SecureWorks presents the most dangerous botnets

Apr 10, 2008 06:46 GMT  ·  By

Security company SecureWorks has published a report revealing the most dangerous botnets spotted on the web and, even some of you may expect to the Storm on the first position, it's only the fifth. Thus, the first place was "won" by Srizbi, also known as Cbeplay and Exchanger, which is a rootkit enabled botnet that sends no less than 60 billion spams per day using approximately 315,000 bots. Bobax comes on the second place with an estimated number of bots of 185,000 and no less than 9 billion spams sent every day. In case you didn't know, Bobax is also known as Bobic, Oderoor, Cotmonger, Hacktool.Spammer and Kraken.

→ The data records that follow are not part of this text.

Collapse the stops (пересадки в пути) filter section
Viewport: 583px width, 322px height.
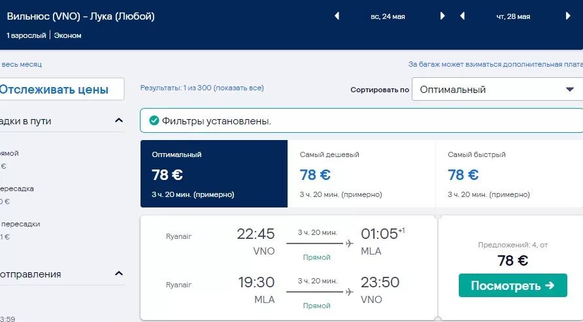tap(118, 120)
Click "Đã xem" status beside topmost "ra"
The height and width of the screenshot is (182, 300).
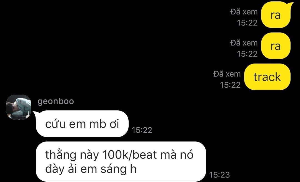(x=244, y=12)
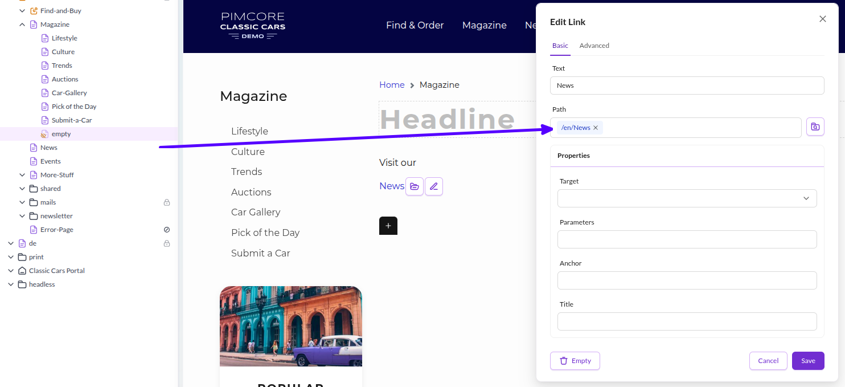Image resolution: width=845 pixels, height=387 pixels.
Task: Save the link changes
Action: click(808, 361)
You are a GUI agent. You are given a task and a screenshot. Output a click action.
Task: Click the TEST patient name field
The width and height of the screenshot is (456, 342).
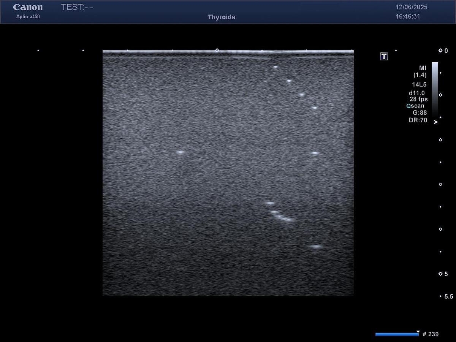[77, 7]

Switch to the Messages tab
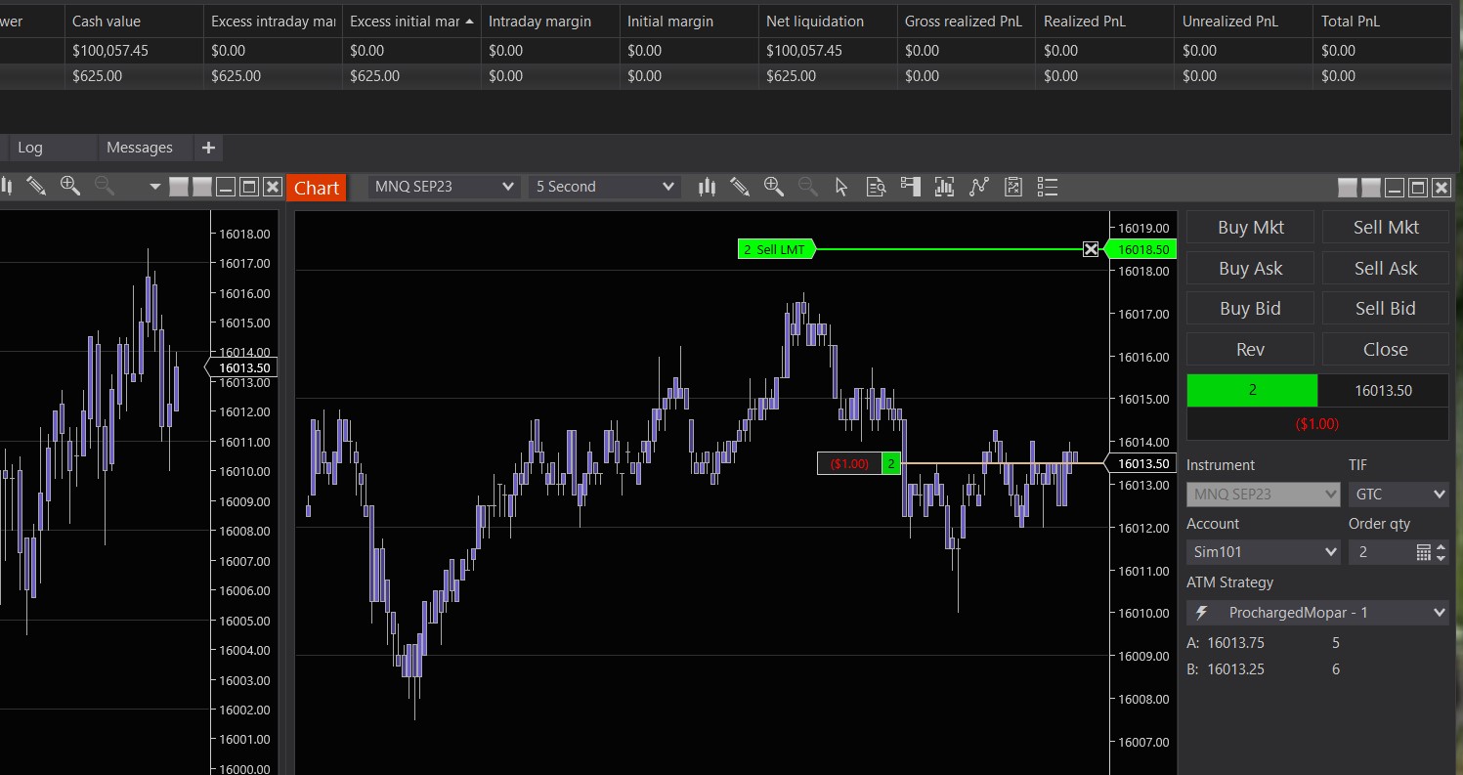139,148
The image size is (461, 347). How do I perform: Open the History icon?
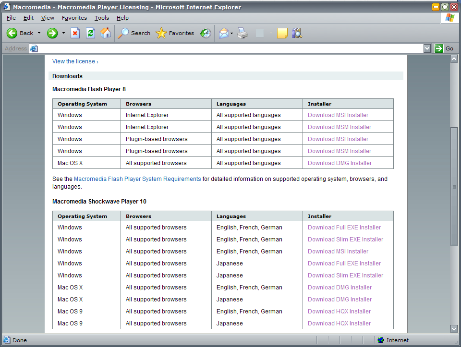click(206, 33)
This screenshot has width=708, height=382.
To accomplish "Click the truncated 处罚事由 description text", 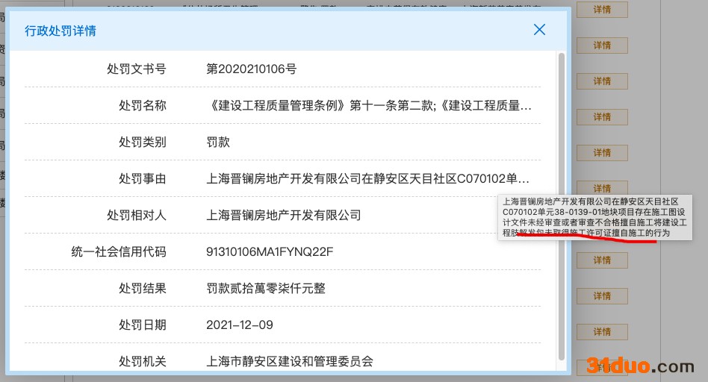I will pyautogui.click(x=369, y=179).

The well-known Storm is only the fifth botnet in this hierarchy with approximately 85,000 bots from which only 35,000 send emails. However, they manage to produce an average of 3 billion spams per day.

Getting back to king Srizbi, SecureWorks explains that it is a "highly capable botnet spamming machine" especially to its advanced SMTP engine which permits it to send spams while remaining unidentified.

"However, Srizbi is not a monolithic botnet - it is split between several customers of Reactor Mailer, with over a dozen control servers. Because of this, a wide variety of spam can be seen coming from Srizbi at any given time. In addition, Srizbi is one of the most active botnets attempting to seed new infections by advertising links to porn-related video files of different celebrities, which are actually new copies of Srizbi," SecureWorks stated.

The hierarchy released by the security company is ended by Spamthru (a.k.a. Spam-DComServ, Covesmer, Xmiler), a less known botnet that has "only" 12,000 bots and sends approximately 350 million spams per day.

Having a look at this number clearly shows us that botnets tend to become an important part of our lives and, as long as we don't protect our computers with powerful security software, they will reach more and more vulnerable systems.